By Chern-Weil theory, $$c_1(L)=\frac{i}{2\pi}[F_A]$$ for any $$U(1)$$-connection $$A$$. For an ASD connection ($$\ast F_A=-F_A$$) we have $$c_1(L)^2=\frac{-1}{4\pi^2}\int_M F_A\wedge F_A=\frac{1}{4\pi^2}\int_M F_A\wedge \ast F_A\equiv-\frac{1}{4\pi^2}||F_A||^2\le0$$ So $$c_1(L)^2>0$$ is an obstruction. Exercise: Find such an $$L$$ on $$M=S^2\times S^2$$.
For an "iff" statement, read sections 1.1.6 and 4.3.3 of Donaldson-Kronheimer's book (The geometry of four-manifolds). Although they talk about ASD connections on $$SU(2)$$ bundles, you can consider reducible $$SU(2)$$ connections which correspond to what we care about on $$U(1)$$ bundles. What we observe is:
2) Main point: Given a metric $$g$$, we have projections $$\pi_\pm:H^2(M;\mathbb R)\to H^2_\pm(M;\mathbb R)$$ and the condition for $$L$$ to admit an ASD connection is that $$\pi_+(c_1(L))=0$$.

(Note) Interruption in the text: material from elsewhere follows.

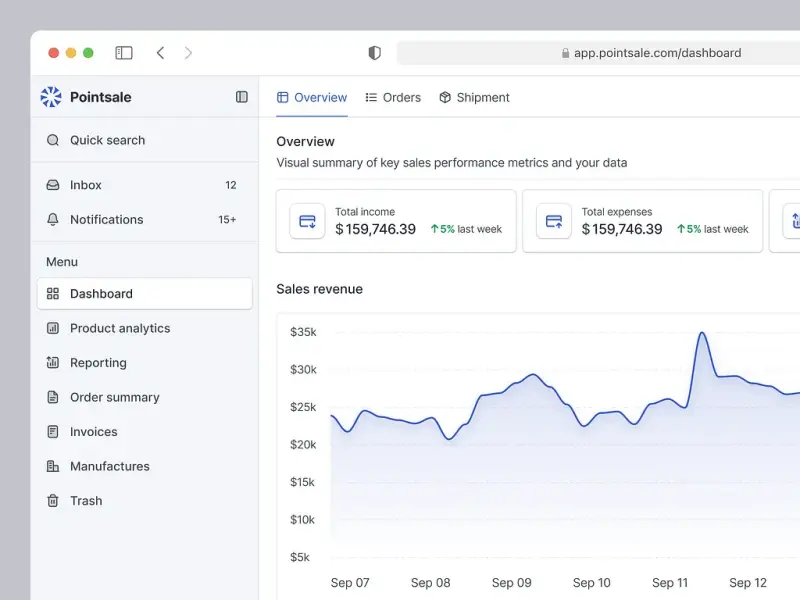This screenshot has height=600, width=800.
Task: Open the Reporting section
Action: [x=98, y=363]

3) Remark: If $$b^2_+(M)>0$$ then for generic $$g$$ we have $$\pi_+$$ nonvanishing on the lattice $$H^2(M;\mathbb Z)$$ (which contains $$c_1(L)$$) minus the origin, because the codimension of $$H^2_-(M;\mathbb R)$$ is $$b^2_+(M)$$ and the dimension of the lattice is 0. So we won't have nontrivial line bundles with ASD connections for generic metrics.